(PAGE EXTRACT begins)

The decision to deepen the partnership with Atlanticus was driven by extensive market research and merchant feedback. Arghirescu said Synchrony recently surveyed its merchant base and found a need for what he called multisource financing.

“What we learned is that our merchants really wanted Synchrony to provide an integrated program because it helps from both a merchant onboarding and underwriting perspective, as well as for a seamless consumer application or overall experience,” he said.

A key aspect of the expanded partnership is the streamlined enrollment process for both merchants and consumers. For merchants, Arghirescu described the integration as “turnkey,” eliminating the need for separate underwriting and integration processes when working with a secondary lender. For example, if Synchrony signed up with a specific merchant, Atlanticus and its brands will be integrated into the overall ecosystem.

On the consumer side, Arghirescu emphasized a “fully integrated experience that starts with one app,” including features like mobile wallet provisioning and QR code presentation. This seamless integration aims to enhance the customer experience and simplify the application process.

Strategic Partnerships

The partnership aligns closely with Synchrony’s broader strategy of offering diverse payment solutions and expanding its product suite. Arghirescu highlighted the company’s focus on “unique experiences and relentless innovation” in how it displays its products, emphasizing omnichannel and digital capabilities.

A important component of this strategy is Synchrony’s commitment to installment loans and pay later options. “We continue to scale our pay later product, which is the Synchrony installment product. This really broadens the utility of our products,” Arghirescu said. He stressed Synchrony’s belief in the “power of choice,” offering installment products alongside traditional credit options to cater to diverse consumer needs.

Arghirescu also discussed recent innovations in product presentation, including a multiproduct prequalification process that presents consumers with options based on the products they qualify for. “We do see the buy now, pay later or installment product adjacent to our core products to be very powerful,” he added.

(PAGE EXTRACT ends)

◆ **REQUIRED ACTIONS**
1. Render this sentence from the article on Synchrony's partnership with Atlanticus in Spanish: "This seamless integration aims to enhance the customer experience and simplify the application process."
2. Carry on the article on Synchrony's partnership with Atlanticus, picking up after its final sentence.
The entries come from a separate source and are unrelated to the article on Synchrony's partnership with Atlanticus.

(DATA EXTRACT begins)

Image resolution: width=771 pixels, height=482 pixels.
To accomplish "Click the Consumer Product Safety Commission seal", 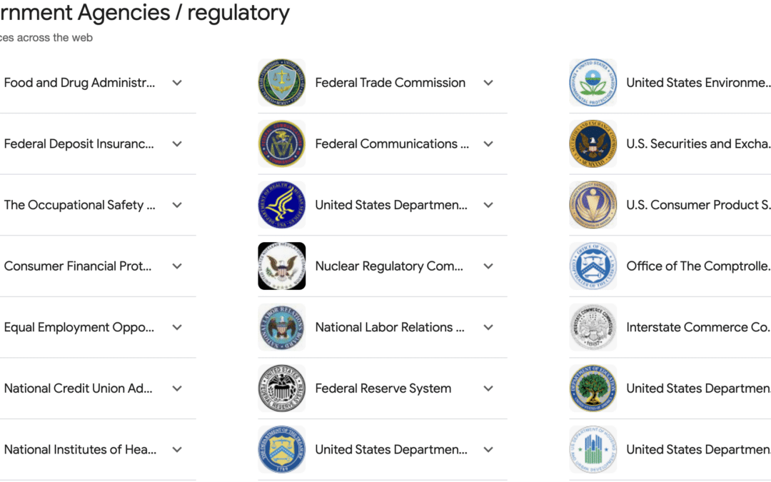I will tap(593, 205).

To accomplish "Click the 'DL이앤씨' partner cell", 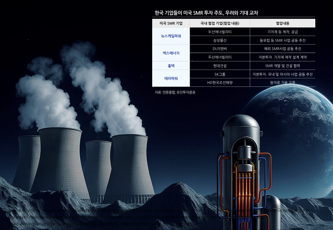I will [220, 49].
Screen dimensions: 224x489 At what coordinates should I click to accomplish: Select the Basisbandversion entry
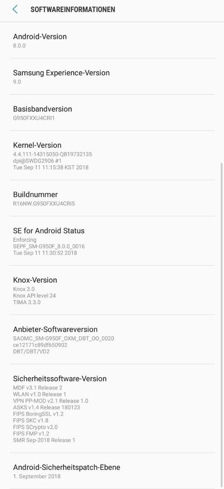click(112, 113)
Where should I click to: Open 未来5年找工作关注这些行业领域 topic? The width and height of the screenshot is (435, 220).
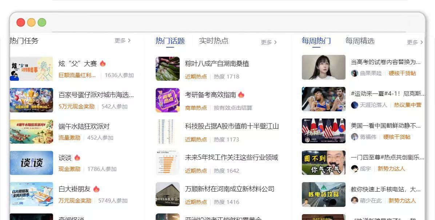pos(231,157)

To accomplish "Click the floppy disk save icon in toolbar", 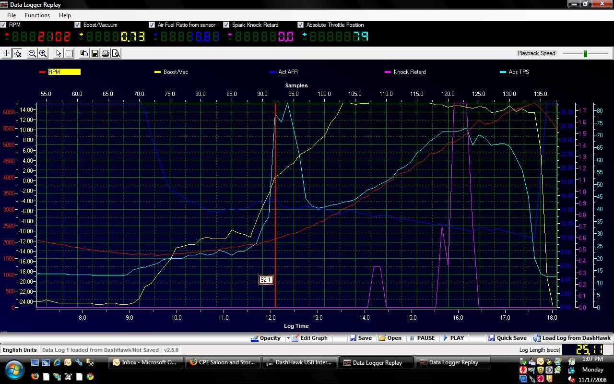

(DATA EXTRACT ends)

◆ **EXPECTED RESPONSES**
1. Esta integración fluida tiene como objetivo mejorar la experiencia del cliente y simplificar el proceso de solicitud.

2.
While the expanded partnership aims to serve consumers with thin credit files or those new to credit, Arghirescu was quick to clarify that it’s not necessarily indicative of broader economic conditions.

“The consumer is still very, very strong,” he stated, emphasizing that the partnership is more about providing credit utility to specific segments of the population, particularly those looking to build credit.

The collaboration is expected to benefit a wide range of Synchrony merchants, including small businesses, healthcare providers and retail partners. By offering a preferred second-look financing solution under the Fortiva brand, which includes general purpose and private label credit cards as well as installment loans, the partnership aims to help merchants grow by providing responsible financing solutions to a broader customer base.

For consumers who may not qualify for initial credit offers from Synchrony, the partnership provides an opportunity to receive instant second-look offers through Atlanticus’ program. Arghirescu said this approach aligns with Synchrony’s commitment to financial inclusion and responsible lending practices.

David Caruso, chief commercial officer at Atlanticus, expressed satisfaction with the deepened partnership, saying, “This collaboration enhances our ability to provide inclusive financial solutions, helping our merchant partners serve more customers effectively.”

The partnership also includes a provision for customers who demonstrate responsible usage and repayment behavior to potentially graduate to Synchrony credit products over time, further emphasizing the companies’ commitment to helping consumers build and improve their credit profiles. The collaboration is expected to not only increase Synchrony’s customer base but also provide Atlanticus with access to Synchrony’s extensive merchant network.